_YOUR GOAL:_
Pick up the post on tipping after its last sentence and carry it forward.

_GIVEN TEXT:_

Sunday, November 27, 2011
Tipping – The Scourge of Customer Service
OK – I need to get this off my chest and if in doing so I start an argument so be it, but in my view enough is enough. Let me start by saying I have zero problem with tipping for great or exceptional service, nor do I have a problem with tipping someone who goes out of their way to help me solve a problem or resolve an issue.
BUT (yes a BIG BUT) I am done with tipping outrageous amounts for someone who is just “doing their job”, the job they are being paid to do and the job that I expect them to do.
Now someone is going to say immediately that “these people” (yes I am generalising broadly at the moment) are lowly paid; my answer to that is that is not my problem. If employers are not willing or able to pay proper wages; or if employees are not able either individually or via a union to negotiate decent salaries, why do I have to cover the gap? Pay people well and they will work better, their level of service will improve, the customers will be more pleased and a tip – for great service – may well be forthcoming.

_INFORMATION SHOWN:_

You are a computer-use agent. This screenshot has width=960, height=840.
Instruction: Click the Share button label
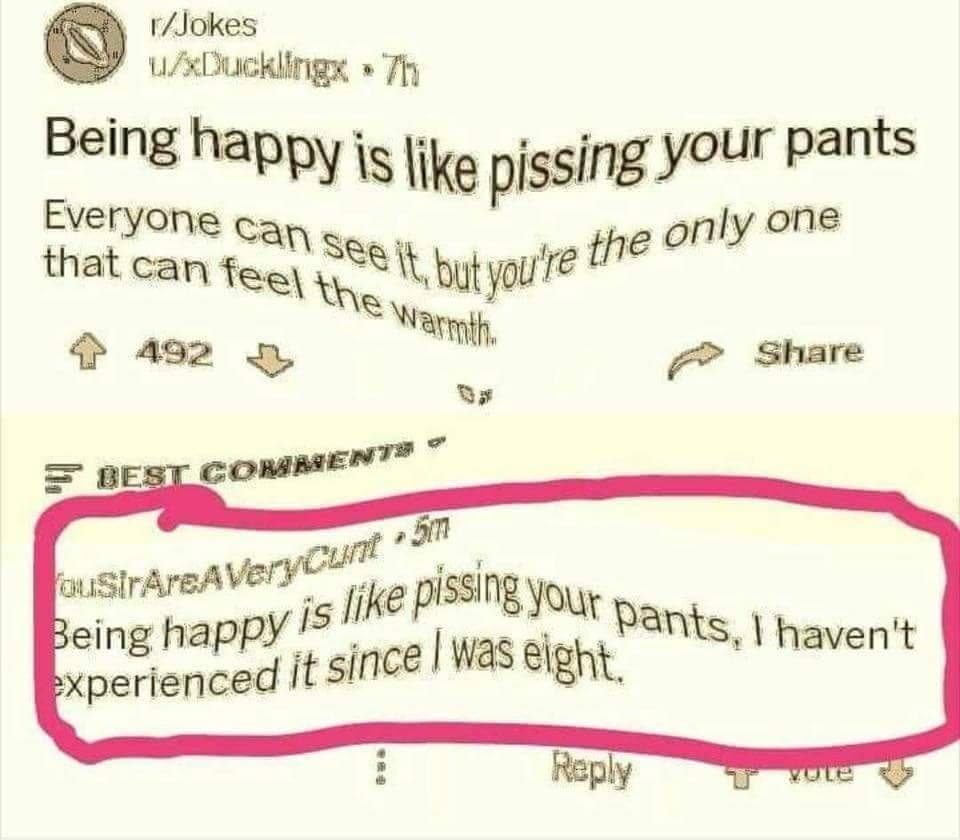pos(809,351)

_WRITTEN RESPONSE:_
One of the derivations that I have for the word TIP is that it comes from an abbreviation that means “to insure promptness”, which means we will pay you a bit more if your serve us quickly, first, better or whatever and by that definition the tip was probably originally paid up front – or perhaps part of it was, with the rest later – to ensure that the service required was delivered. Not now, it is nothing more than an expectation, here is the price and the tips are extra; or in cruise line terms gratuities are not included so they WILL be added to your final bill. I hasten to add NOT on cruise lines that I travel with, and that is one of the reasons.
Let’s look at the word gratuities; this is a word that appears in upmarket restaurants, on five star hotel bills and on cruise ships. The word implies gratefulness, you are grateful for the service you have received and are prepared to reward for it; why, if it is only someone doing the job they are paid to do? I don’t get it; we don’t pay gratuities to our lawyers, doctors or dentists who all provide professional and very important services to us, nor do we pay gratuities to teachers who play a huge role in bringing up and educating our children. And we certainly do not pay gratuities to our military personnel, who perform great service and far, far too often make the ultimate sacrifice for us. We may well express our gratitude to all of these people in very different ways, but the services they perform for us are important, require great skill sets and are services we cannot possibly perform ourselves and we do not pay gratuities for them.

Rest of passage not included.